Leading Edge Aviation Services, Inc.
- Company type: Private
- Industry: Aviation Services
- Founded: 1989
- Headquarters: Costa Mesa, California, US
- Key people: Mike Manclark; Chairman and Founder; Chris Harano; President & Chief Executive Officer; Dave Patterson; Executive Vice President, Sales and Marketing; Rod Friese; Chief Operating Officer; Dan Zeddy; Chief Financial Officer;
- Website: leadingedgecorp.com

= Leading Edge Aviation Services =

American aviation services company

Leading Edge Aviation Services (now renamed International Aerospace Coatings) is an FAA-certified maintenance, repair and overhaul (MRO) company based in Costa Mesa, California. Leading Edge has painted aircraft for airlines such as United, Continental, Delta, Northwest, Air Canada, Virgin America, US Airways, UPS, and The Blue Angels, as well as for the 1997 movie Air Force One. The company is the largest independent painter of commercial and military aircraft, with an annual revenue of $150 million in the United States, with facilities in California, Mississippi, Texas, Florida and South Carolina.

== History ==

Leading Edge was founded by Mike Manclark in 1989 as an aircraft detailing business based in John Wayne International Airport in Orange County, California. The company expanded through the 1990s, with Manclark becoming a private jet detailer for celebrities such as Bob Hope and Frank Sinatra. After a contract with McDonnell Douglas for a KC110 heavy-check maintenance clean, the company began to work on large aircraft, first stripping paint for maintenance purposes, then contracting paint jobs. The company's first high-profile job was to design United Airlines' new brand image, to be released at the Super Bowl. The company gained contracts with major airlines such as Delta and Continental, as well as for special projects such as the Arizona Diamondbacks-themed Boeing 757 for America West Airlines, historical restorations, and Mitt Romney's 2012 campaign plane.

Other notable milestones:

In 2008, The company repainted a World War II era Douglas A-26 Invader, now on display at the Orange County John Wayne Airport.

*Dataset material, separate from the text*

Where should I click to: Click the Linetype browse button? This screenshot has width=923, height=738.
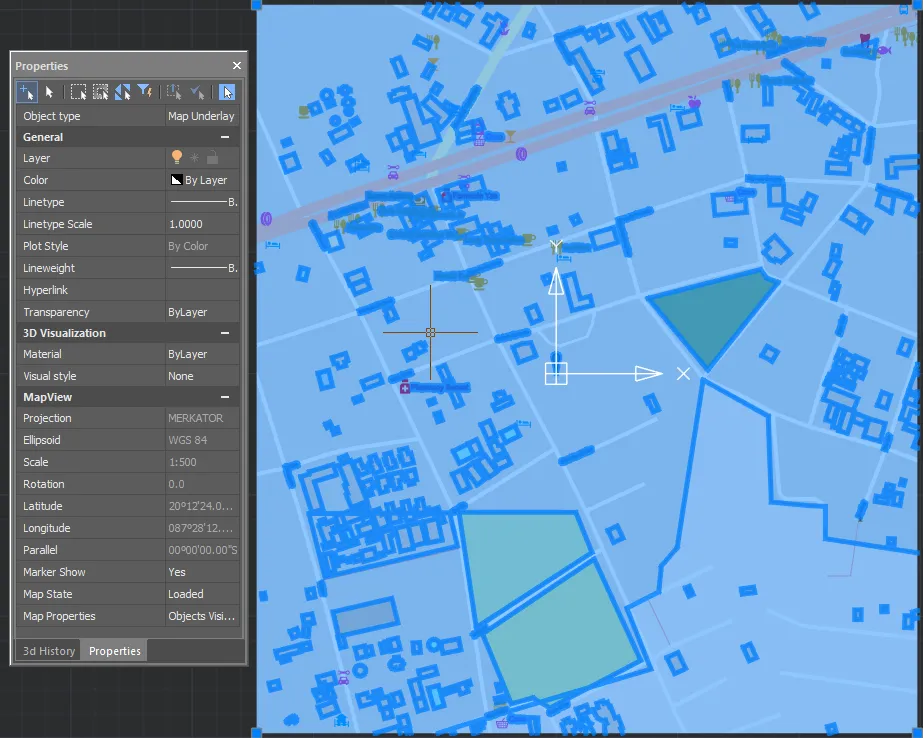click(x=231, y=202)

In 2009, restored a Blue Angels McDonnell Douglas F/A-18 Hornet, now on display at the San Diego Air and Space Museum.

In 2010, was contracted to repaint 631 planes in the United and Continental Airlines merger, expanding the company's Amarillo, Texas location.

In 2012, received AS9100 certification. The same year, the company painted the first Boeing 787 Dreamliner, for Air India, and were contracted to paint all 787s built in Charleston, SC.

Vance Street Capital LLC made a private equity investment in Leading Edge in 2012.

Leading Edge began repainting American Airlines' fleet of aircraft when the company changed its "AA" logo to a stylized American flag in 2013.

In 2016, Leading Edge, Associated Painter, and Eirtech Aviation merged into 1 brand - International Aerospace Coatings, Inc. (IAC).
== Awards ==
Orange County Business Journal's 2012 Excellence in Entrepreneurship Award (Mike Manclark)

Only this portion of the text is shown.